Le chemin sera long. En témoignent les compteurs Linky, passés en quelques années dans leur couverture médiatique d'« innovation majeure » à « outil d'espionnage des populations ».
Cependant, les réactions épidermiques à toute nouvelle technologie ne sont pas irréversibles. L'Italie a interdit l'usage de ChatGPT avant de le rétablir après discussion avec OpenAI. Prudent, l'Etat transalpin voulait lever certains doutes sur la protection des données des utilisateurs.
Après avoir d'abord proscrit l'usage de ChatGPT à ses étudiants, Sciences Po a ouvert une réflexion d'ampleur sur ce que l'IA peut apporter à l'apprentissage. Cela rappelle qu'une approche pragmatique doit viser, plutôt qu'un rejet en bloc, à circonscrire les usages nuisibles tout en favorisant les pratiques vertueuses.
D'élan irrépressible vers le vivre mieux, travailler mieux, le progrès est en passe, si l'on n'y prend garde, de figurer parmi les périls de nos sociétés de plus en plus automatisées.
Une définition d'un progrès désirable pour tous peut, doit, être tentée. Celle d'un progrès qui prend en compte la globalité des activités humaines. Qui s'intéresse aussi bien à l'efficacité économique qu'à la responsabilité et à la durabilité. Qui s'inscrit dans un temps long et non pas dans une frénésie technologique. Qui procède d'une démarche éthique sur laquelle bâtir la confiance.
C'est seulement lorsque cet horizon sera esquissé et un socle de confiance posé que le progrès cessera de faire peur et pourra redonner envie. « Pour ce qui est de l'avenir, il ne s'agit pas de le prévoir, mais de le rendre possible », écrivait Antoine de Saint-Exupéry. Une maxime à invoquer comme antidote aux scénarios pessimistes qui sapent la confiance dans l'idée de progrès.

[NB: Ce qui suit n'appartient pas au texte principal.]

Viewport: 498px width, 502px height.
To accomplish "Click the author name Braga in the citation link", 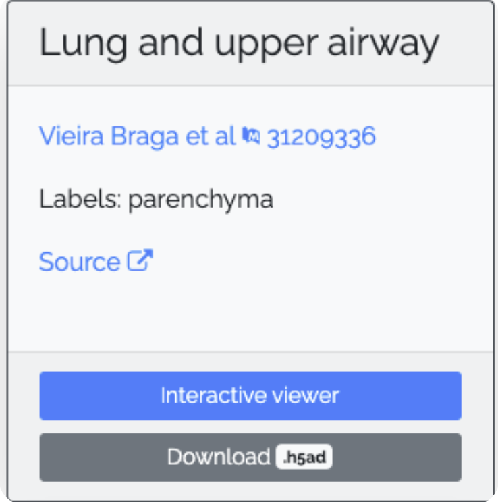I will [x=144, y=138].
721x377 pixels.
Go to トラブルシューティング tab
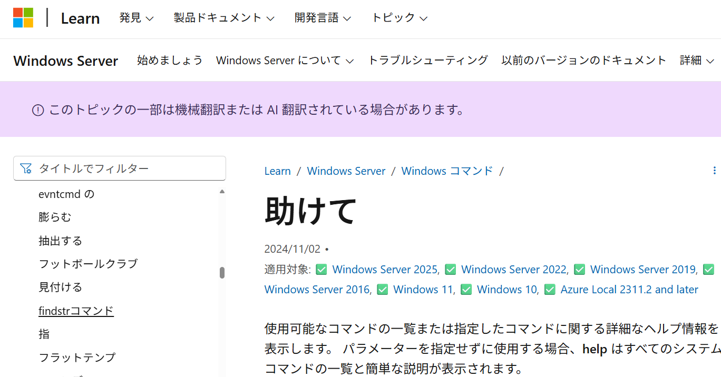(x=428, y=61)
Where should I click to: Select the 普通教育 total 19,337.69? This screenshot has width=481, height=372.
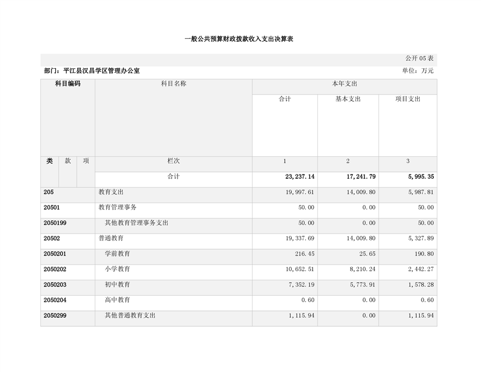tap(300, 238)
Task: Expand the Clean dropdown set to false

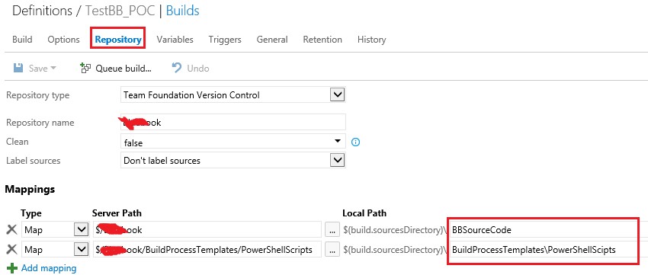Action: pyautogui.click(x=233, y=142)
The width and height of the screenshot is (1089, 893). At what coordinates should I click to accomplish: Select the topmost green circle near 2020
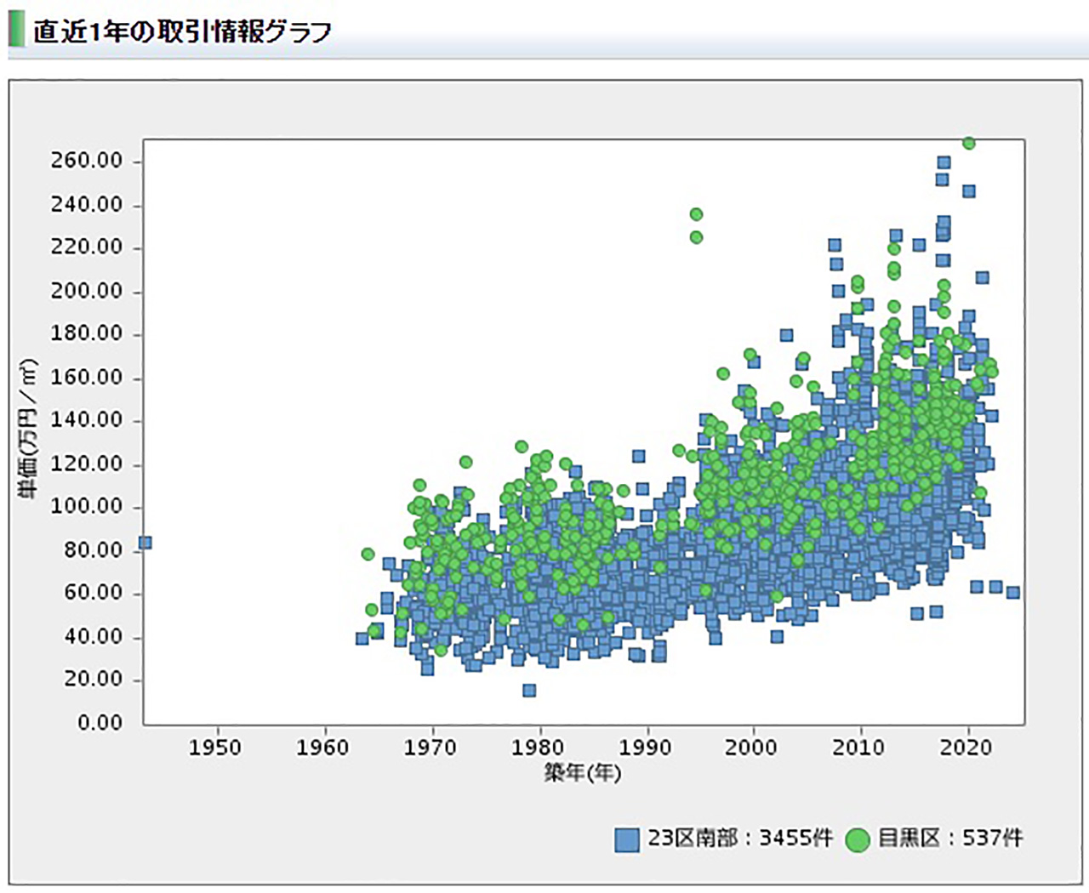pyautogui.click(x=968, y=144)
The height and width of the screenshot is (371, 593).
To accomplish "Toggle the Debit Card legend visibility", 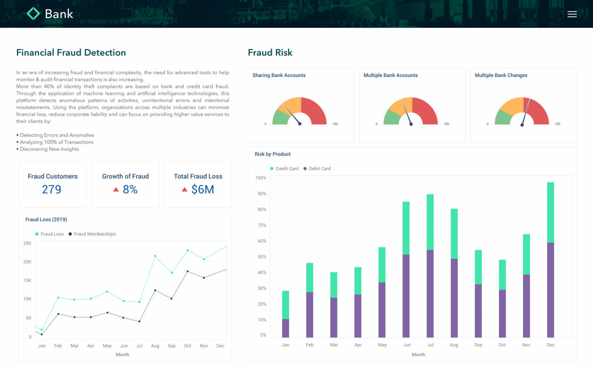I will click(317, 168).
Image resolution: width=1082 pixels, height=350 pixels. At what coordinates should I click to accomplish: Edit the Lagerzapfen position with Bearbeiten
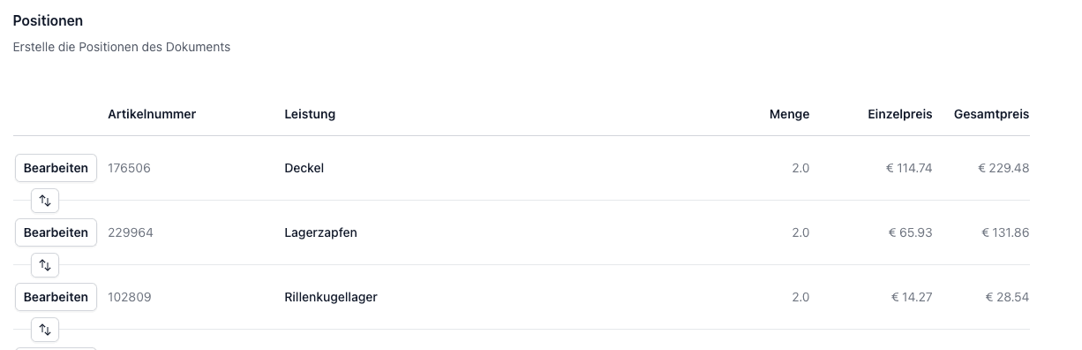[56, 232]
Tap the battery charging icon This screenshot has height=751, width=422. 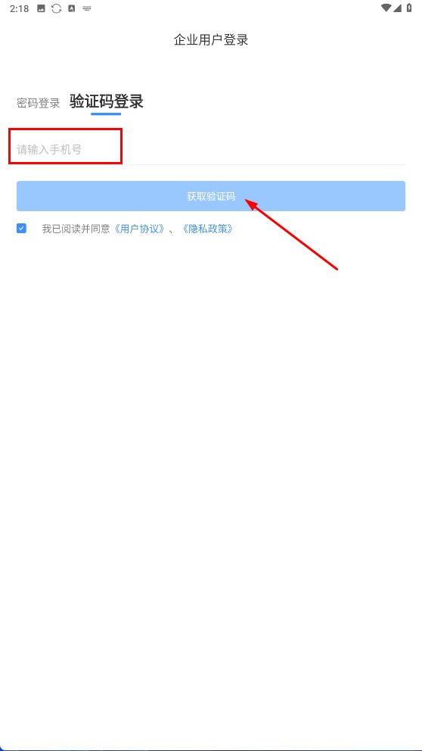pos(410,8)
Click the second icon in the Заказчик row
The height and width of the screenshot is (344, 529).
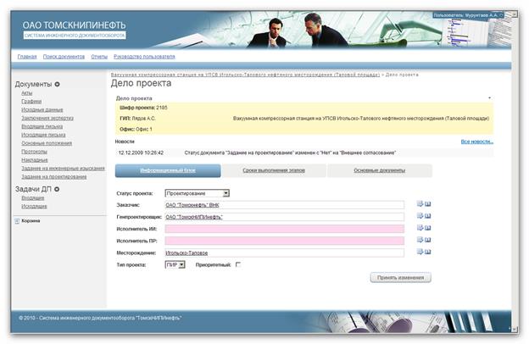coord(428,204)
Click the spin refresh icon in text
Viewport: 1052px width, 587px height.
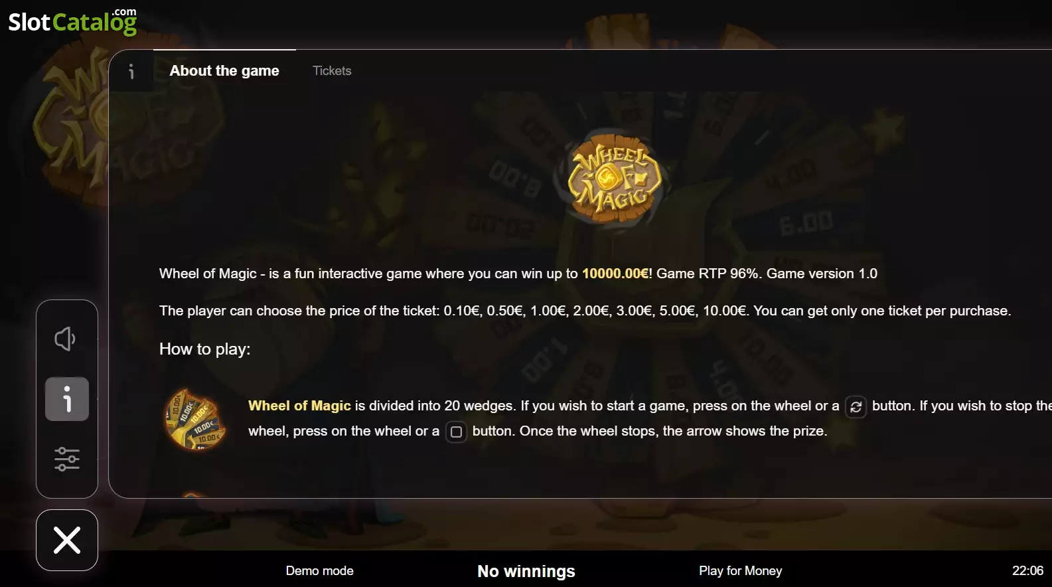point(856,406)
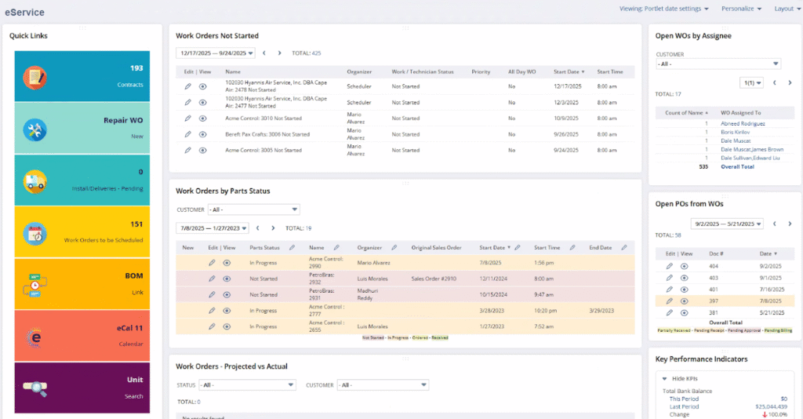Screen dimensions: 803x419
Task: View Acme Control 2990 row eye icon
Action: (x=227, y=263)
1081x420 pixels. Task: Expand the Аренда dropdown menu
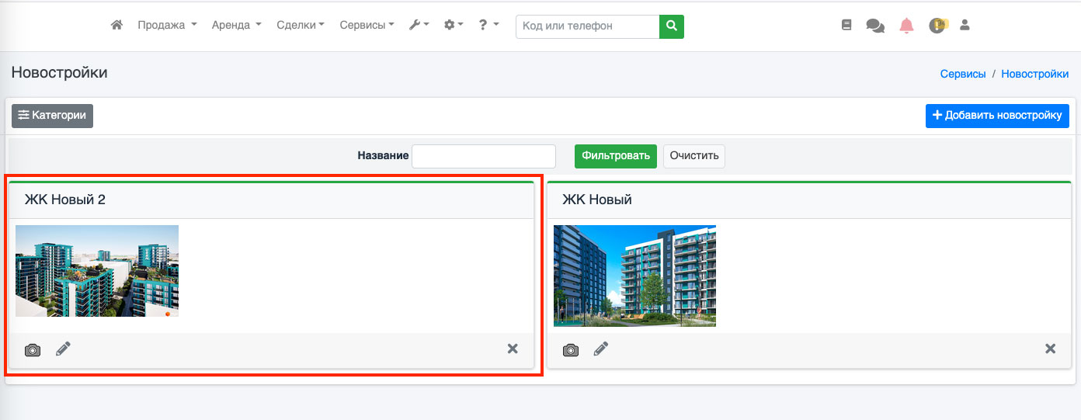[x=236, y=26]
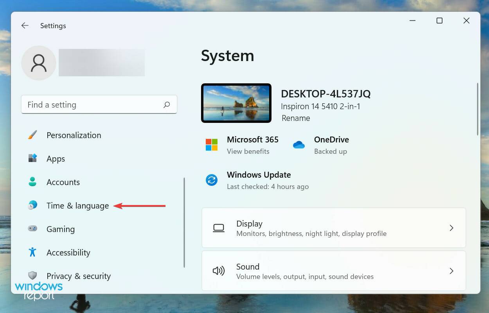The width and height of the screenshot is (489, 313).
Task: Select the Accessibility person icon
Action: coord(32,252)
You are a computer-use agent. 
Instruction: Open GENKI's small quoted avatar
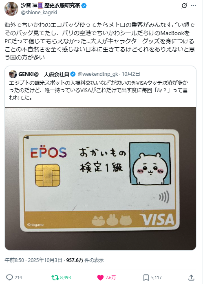[x=13, y=74]
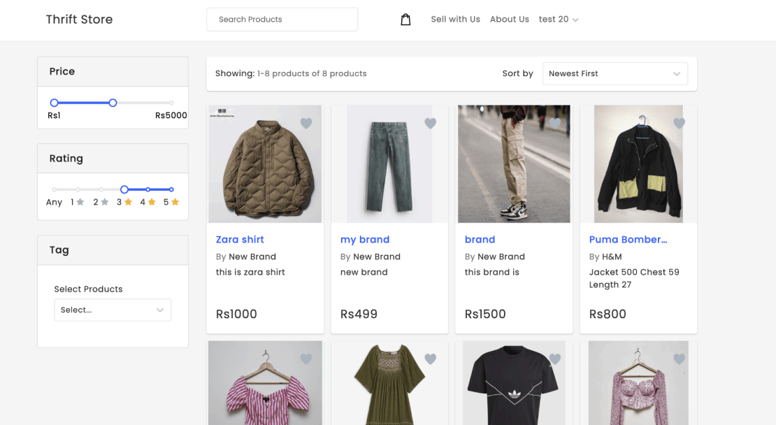776x425 pixels.
Task: Click the heart icon on Zara shirt
Action: click(306, 123)
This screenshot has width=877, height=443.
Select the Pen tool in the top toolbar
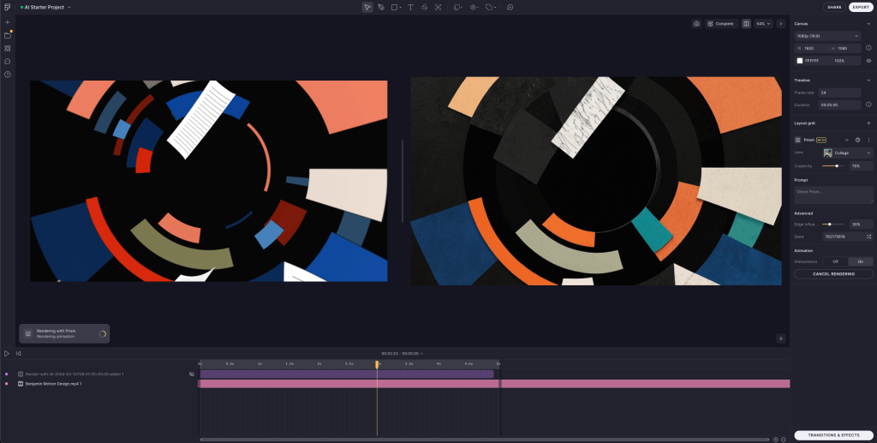(x=381, y=7)
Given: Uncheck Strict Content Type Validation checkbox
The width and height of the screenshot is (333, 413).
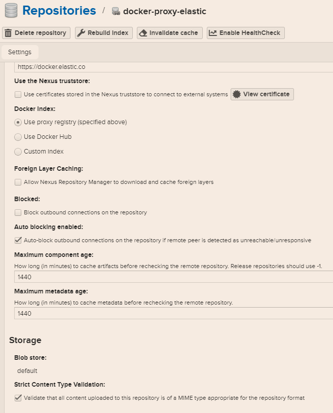Looking at the screenshot, I should pos(18,398).
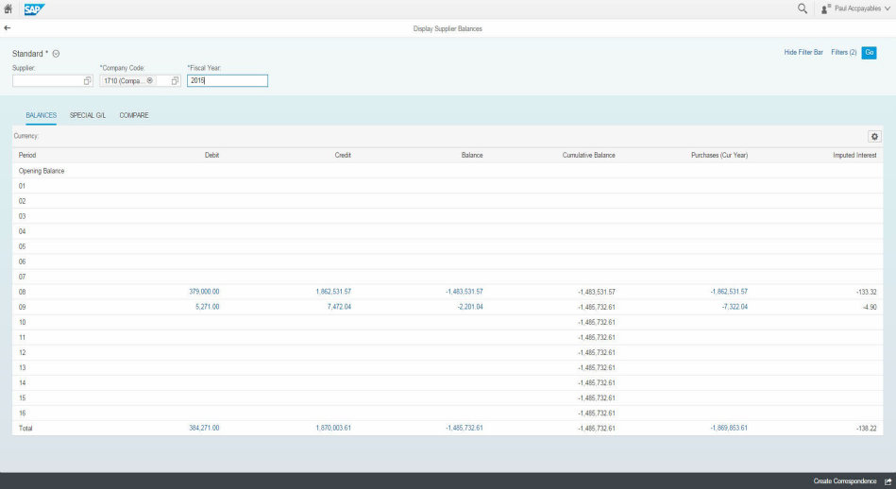This screenshot has height=489, width=896.
Task: Switch to the Compare tab
Action: pos(134,115)
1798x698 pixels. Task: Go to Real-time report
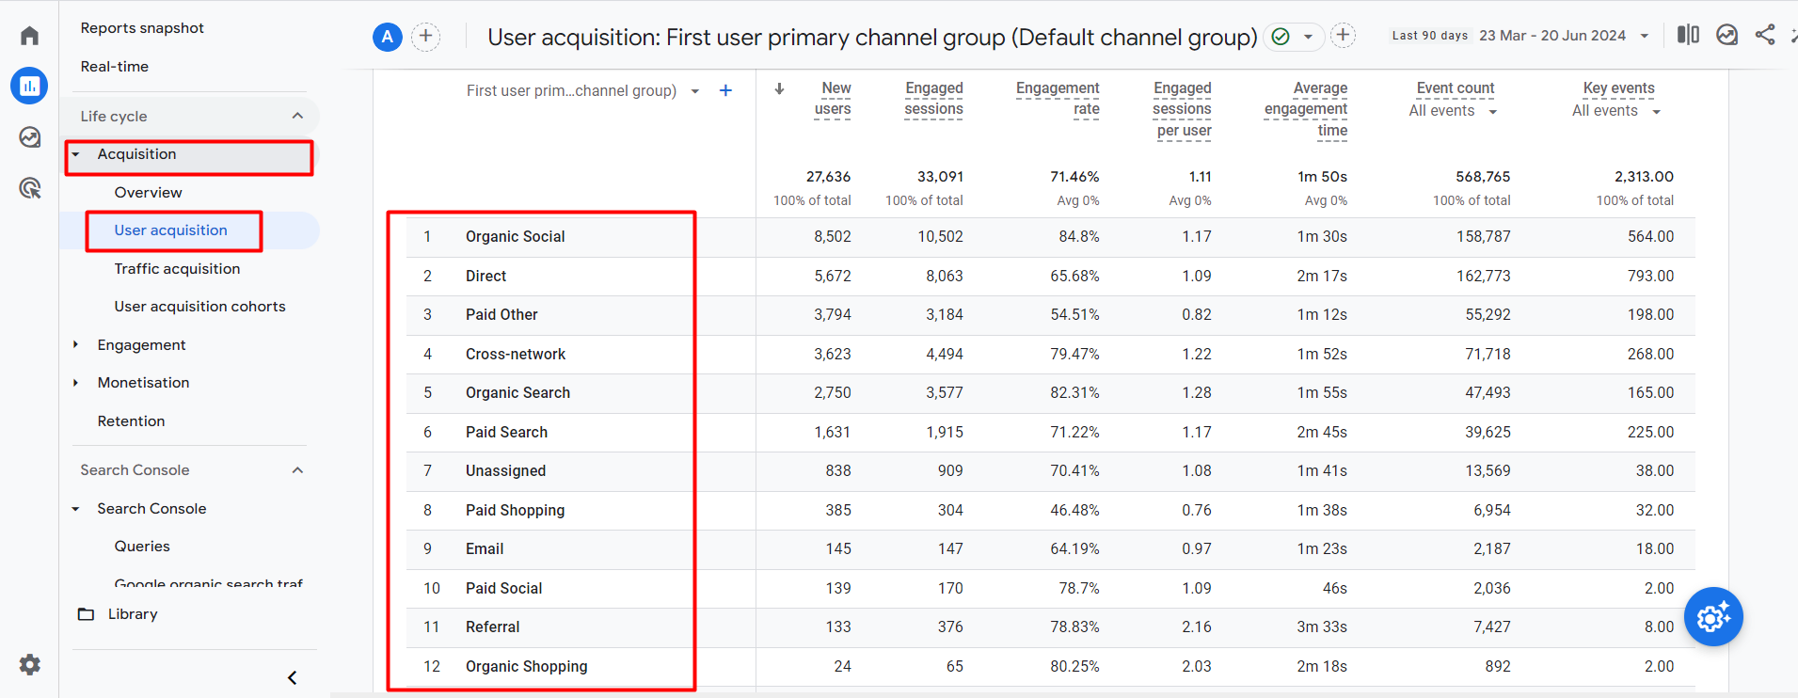(115, 67)
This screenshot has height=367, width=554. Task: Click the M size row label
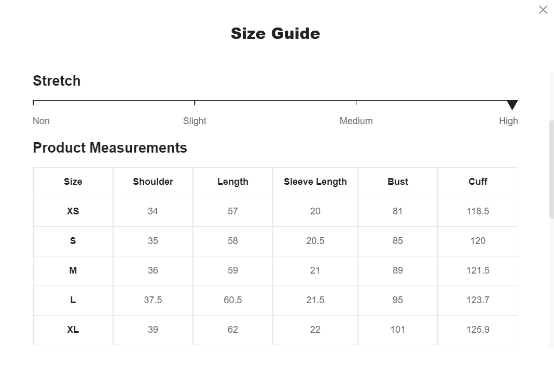pyautogui.click(x=73, y=270)
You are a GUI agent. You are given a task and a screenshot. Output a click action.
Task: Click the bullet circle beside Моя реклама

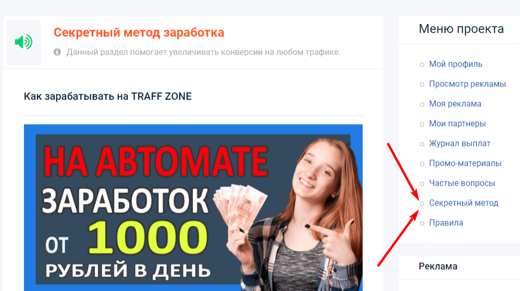coord(422,104)
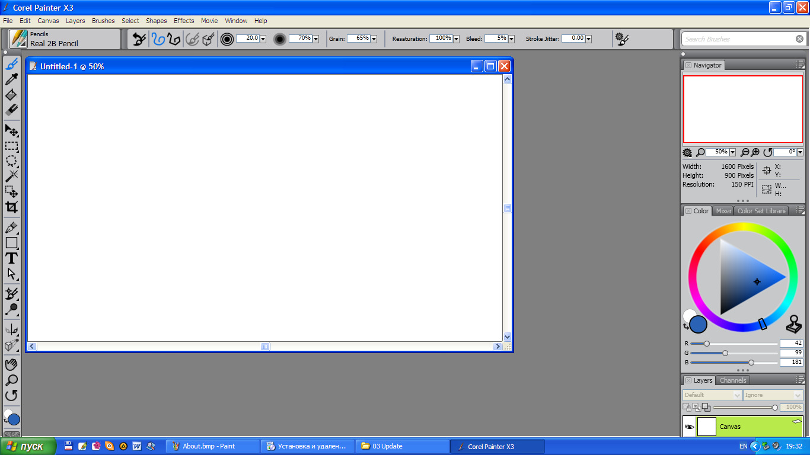The height and width of the screenshot is (455, 810).
Task: Hide the Canvas layer with the eye icon
Action: [x=689, y=427]
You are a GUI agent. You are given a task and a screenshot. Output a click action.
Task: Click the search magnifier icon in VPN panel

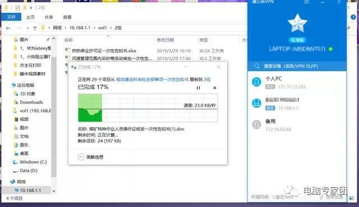[x=257, y=66]
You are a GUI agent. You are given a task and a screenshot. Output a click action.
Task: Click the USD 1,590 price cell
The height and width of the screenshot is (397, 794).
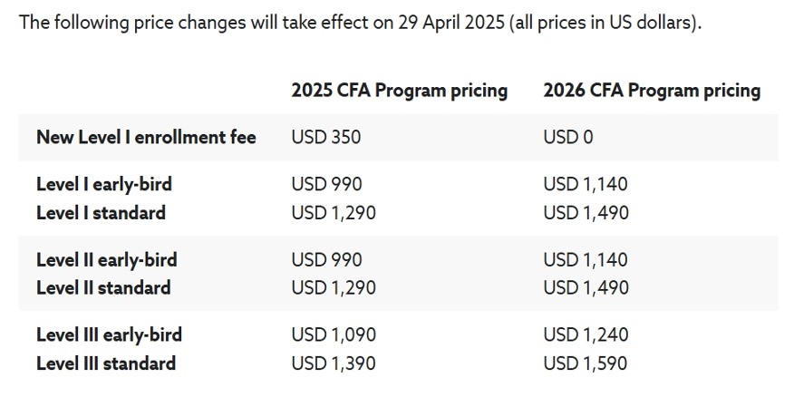tap(586, 363)
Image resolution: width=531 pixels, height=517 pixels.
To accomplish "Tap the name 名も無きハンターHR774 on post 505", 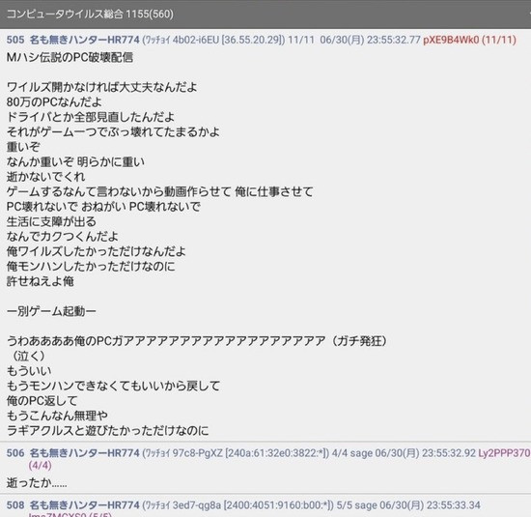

Les entreprises ont bien compris l'enjeu du « rendre possible ». Selon la dernière « CEO survey » de PwC, une majorité (72 %) de dirigeants en France fait de la technologie le principal outil pour assurer la pérennité de leur entreprise et leur priorité absolue d'investissement.
Pour les dirigeants, rendre tangible le progrès technologique passe par l'explication et la pédagogie. Il est essentiel d'expliciter le pourquoi d'un nouvel outil (les bénéfices qu'il procure aux personnes et aux organisations) et le comment (son fonctionnement, son utilisation par l'homme, ses mécanismes de contrôles), et ce en toute transparence.
Paradoxalement, par rapport au rythme débridé dans lequel nous évoluons, ce qui importe est de maîtriser l'art du freinage, tout en sachant accélérer à bon escient. Autrement dit, il est nécessaire de fixer un horizon à atteindre et d'en planifier le chemin.
Comment souhaitons-nous déployer différentes technologies dans la vie privée et dans l'économie ? Ce n'est qu'une fois les étapes posées qu'il deviendra pertinent de prendre de la vitesse quand cela s'imposera. La France, l'un des grands foyers de la philosophie des Lumières, du rationalisme et du positivisme, reste une terre fertile du progrès. Elle a aujourd'hui besoin de s'en réapproprier le langage à un moment où l'homme doit plus que jamais innover.